In an effort to stay within budget, I volunteered to build
the cabinets for the Family
Life Center
kitchen at the Friendship
Baptist Church
in Clanton. The church bought the
materials and I furnished the labor. I
made them of oak with raised panel doors.
Along with the cabinets, I had built an island for serving food and
fashioned oak underneath the stainless steal sink to hide the plumbing. It was a big job, as was the entire project.
As I unloaded the cabinets on a Saturday workday, one of my
deacons noticed that I had a worried look.
With apprehension, he asked if I was okay. I think he thought that I was frustrated over
the Family Life Center
project and my involvement with it. I
had been a subcontractor of sorts for it and saved the church 18-20% of the
total construction cost.
I told him that my thoughts were with an old friend. The night before I received word that my
friend JJ had been involved in a terrible accident where he worked. JJ was severely burned having third degree
from his waist down, second degree from his neck down, and first degree on his
face. Prognosis was that he would loss
everything from his waist down.
JJ, a wheel inspector for ABC Rail in Calera, stepped on a
four-inch gas line in performance of his duties. The gas line fueled the heat treatment
department for the hardening or tempering of train wheels.
As JJ stepped on the gas line, it broke and gas filled JJ’s
overalls and then ignited from the flames used in the heat treatment. Witnesses saw JJ rocket into the air about
fifteen feet and then fell about thirty feet onto a concrete floor below.
Had JJ worn pants with a belt, he would have lost every
thing from waist down according in ABC Rail Safety officials. University
of Alabama Birmingham hospital
doctors said the quick response of the ABC Rail Safety team covering JJ’s burns
with shaving cream and the rescue team with the airlift unit saved his life. The shaving cream sealed and cleansed the
burns.
When my deacon friend asked me if I was okay, I did not know
much about JJ at that time. My
information was that JJ was in critical condition and he may not live. I told my deacon friend that I did not know
how to pray for JJ. I did not know
whether to pray that JJ live or that Lord take him. I wanted to install the cabinets and get to
UAB hospital burn unit to see my friend.
JJ and I had been friends all our lives. We were the same age, but were in different
classes at school due to our birthdays.
I cannot remember our teenage years with being around one another with
baseball, football, and basketball, watching JJ sail off the swing and dive
into the Little Cahaba at Bull Dog Bend, or taking a ride in his Dodge Super
Bee. I really think he came to the house
to see my sister!
JJ loved playing cow pasture football because his mother
would not allow him to play organized football.

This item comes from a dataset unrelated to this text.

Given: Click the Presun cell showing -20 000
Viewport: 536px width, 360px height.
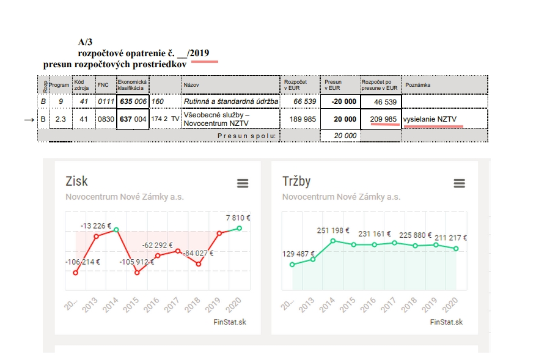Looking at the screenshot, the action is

I have thrown JJ so many touchdown passes that I am afraid to give you a
number. One Saturday we played football,
supposedly light tackle, against some boys from Isabella at their high school
football field. I remember JJ said he
was so sore after the game that he could hardly go to work on midnights crawling from his Super Bee to his
job on the overhead crane. We played
football well into our thirties.
JJ had his share of troubles. His wife had been sickly for years and Aetna
Insurance had paid the limit for her hospital stays and surgeries. JJ told me one time that he owed almost
eighty-five thousand dollars to Brookwood hospital in Birmingham .
His eldest son got involved in the Gothic culture and became a drug
addict. That son later died in a drug
related suicide.
After I installed the cabinets, I visited JJ at UAB. I will never forget the sight I saw. JJ did not look human. Swollen and pumped full with fluids, JJ’s
head and body was swollen beyond recognition.
His eyes were as big as a man’s fist and his ears were as large as a
man’s cupped hand. We cried. I will never forget that deforming image of
my friend.
For weeks, I visited JJ at UAB’s burn unit. JJ suffered excruciating pain from the burns,
from shaving good skin for skin grafts, and from the shoulder that sustained
damage when he hit the concrete floor. On
one visit, I witnessed JJ break into a sweat as he tried to stretch a rubber
hose with the injured shoulder. He
struggled to pull it an inch or two.
Most people thought JJ would never work again, but he
did. Instead of taking a medical
disability, JJ would work at ABC Rail until it closed. Then he worked at a pipe shop. He remains an avid sports fan, playing a lot
of golf.
JJ has been a deacon in his church for many years. I had the privilege of doing a marriage
renewal for his wife and him. I was with
him at his son’s funeral. Through all
that he has been, JJ has taught me faithfulness and hope.
But if we hope for
that we see not, then do we with patience wait for it. Likewise the Spirit also helpeth our
infirmities: for we know not what we should pray for as we ought: but the
Spirit itself maketh intercession for us with groanings which cannot be
uttered. And he that searcheth the
hearts knoweth what is the mind of the Spirit, because he maketh intercession
for the saints according to the will of God (Romans 8:25 -27 KJV).
I remember being in agony as I prayed for JJ. Do I pray he live, or for the Lord to receive
him? I told the deacon at Friendship
that I finally prayed, Lord may Your will be done and You receive glory.